Smart rule: rename based on pdf content possible?

Hi all

my work paystub is hosted on a website thats sucks and there is no date on the pdf file. the pdf does include a date in it when opened : ADVICE DATE 03/29/24

is there anyway to automate via a smart rule and after devonthink has run its OCR the extraction of the date and use it for the filename?

best

Z

Easy enough especially if the text is always the same.

Write an AppleScript to try getting the text of the document. If the try fails, convert the document to pdf+txt (perform ocr). Once that’s done, you can use AppleScript to find the key phrase (“advice date”) and grab the 8 characters after and parse a date from it. Or just write it to a string “pay stub for 11/12/23.pdf” or whatever.

For more ideas, see this thread: Automatic Renaming of Receipts to RCPT YYYY-MM-DD for $XX.XX

3 Likes

While @jbmanos isn’t incorrect in the suggestion, since you have a very strictly conforming document, yes you can do this quite simply. Here is an example with no scripting required and notice the document with the date appended to the end of the filename…

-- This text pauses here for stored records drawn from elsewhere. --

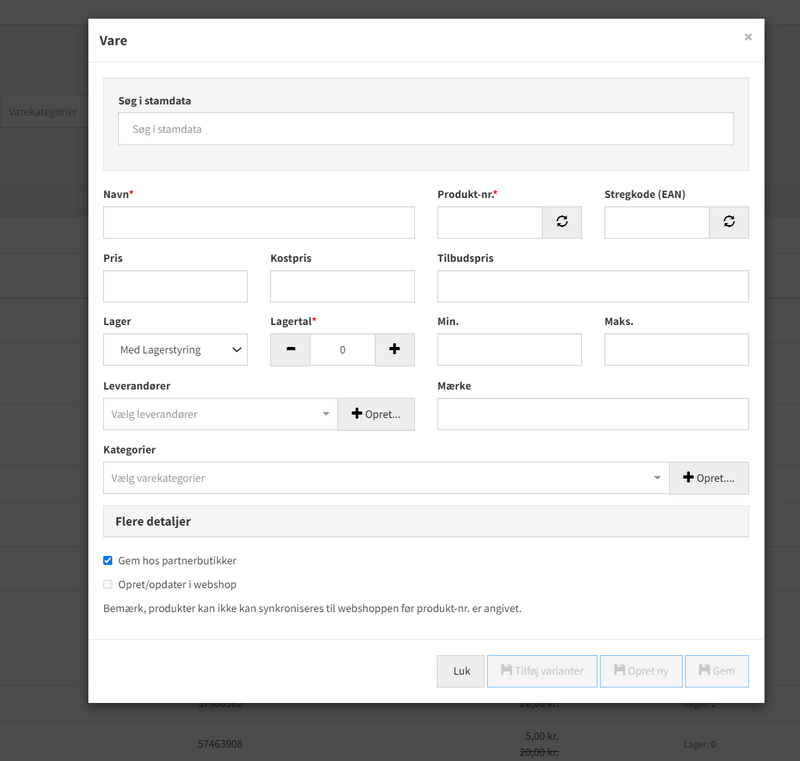Expand the Flere detaljer section

click(426, 521)
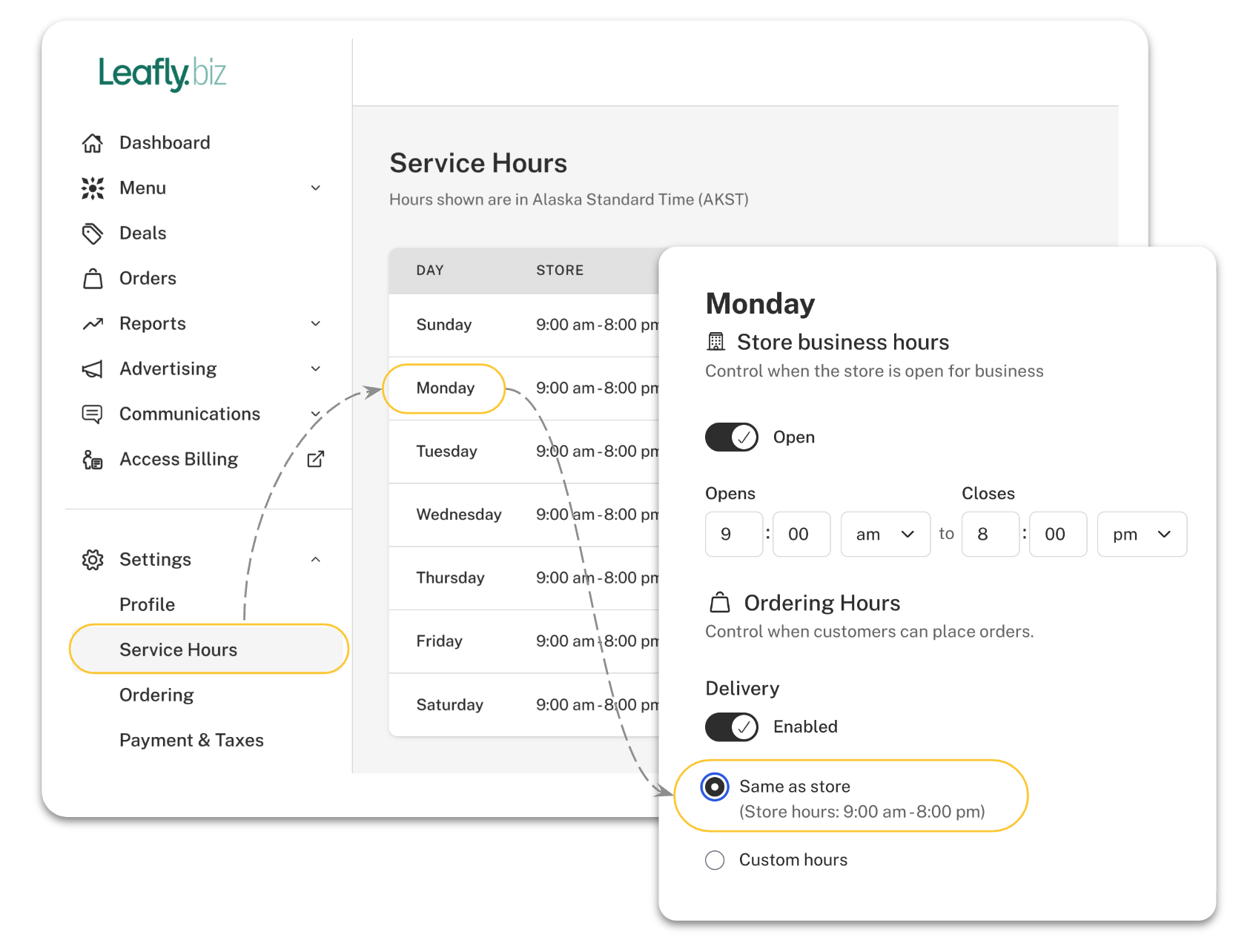Image resolution: width=1253 pixels, height=952 pixels.
Task: Click the Reports trend line icon
Action: point(93,324)
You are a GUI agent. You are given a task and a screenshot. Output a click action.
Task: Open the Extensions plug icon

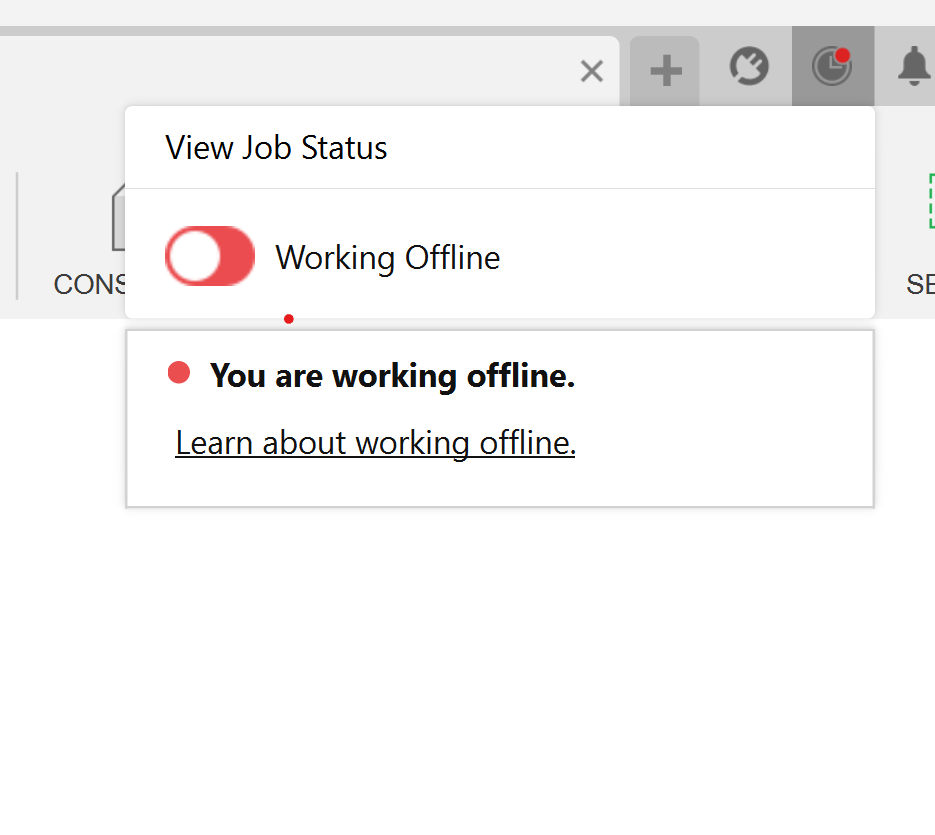tap(749, 67)
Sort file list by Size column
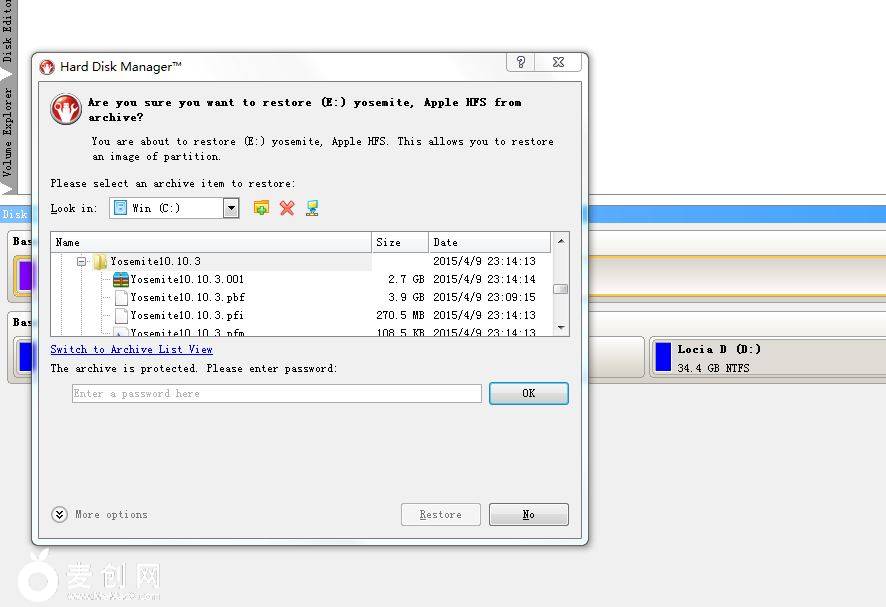Screen dimensions: 886x607 pos(400,242)
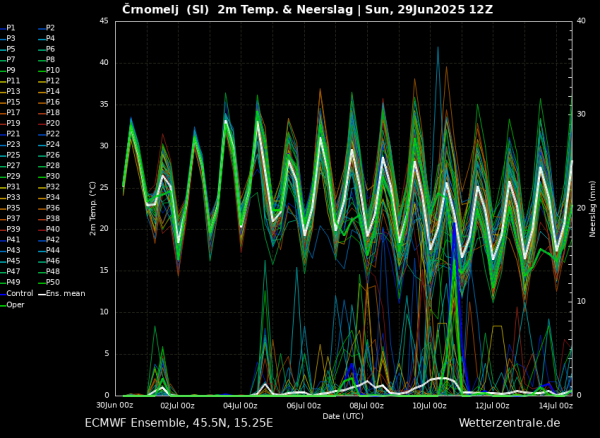Click the Date (UTC) axis label
Screen dimensions: 600x438
(343, 416)
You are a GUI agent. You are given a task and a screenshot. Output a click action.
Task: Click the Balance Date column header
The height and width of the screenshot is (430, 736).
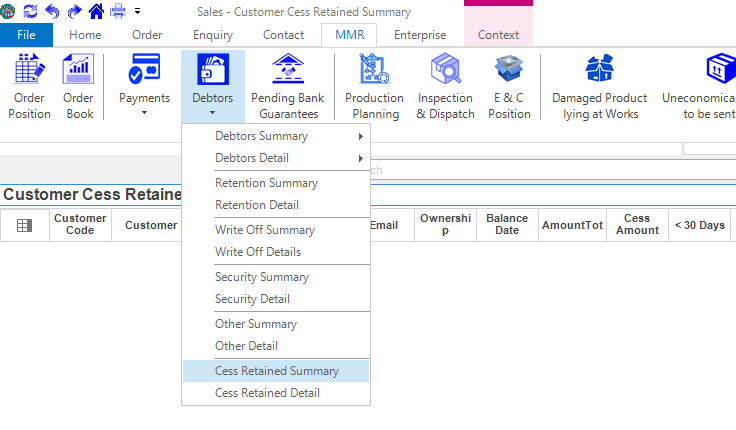(x=507, y=225)
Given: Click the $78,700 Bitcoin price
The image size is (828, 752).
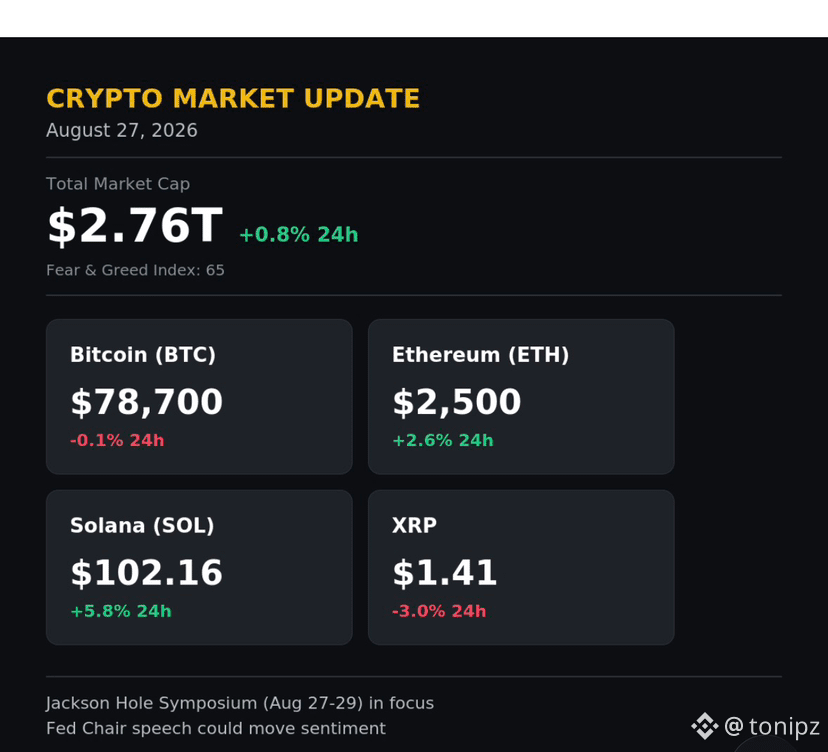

If the document doesn’t have a text layer (which you didn’t specify in your inquiry), you could easily add an OCR > Apply action at the beginning of the actions.

2 Likes

wow @BLUEFROG

mind blown :exploding_head::exploding_head::exploding_head::exploding_head:

this is beyond amazing!!!

thx so much as always devonthink rocks!!

best

Z

1 Like

You’re very welcome :smiley:

Will you really be setting up a smart rule solely for the import of your pay stub?
I use a generic applescript to assist with processing my inbox entries;
it assigns filename (with date), tags, … and moves the item to a filing database

1 Like

Given the simplicity of the use case, the proposed smart rule is not only useful for the OP and others who may have a similar need but also doesn’t require any knowledge of scripting (which is part of the purpose of smart rules).

2 Likes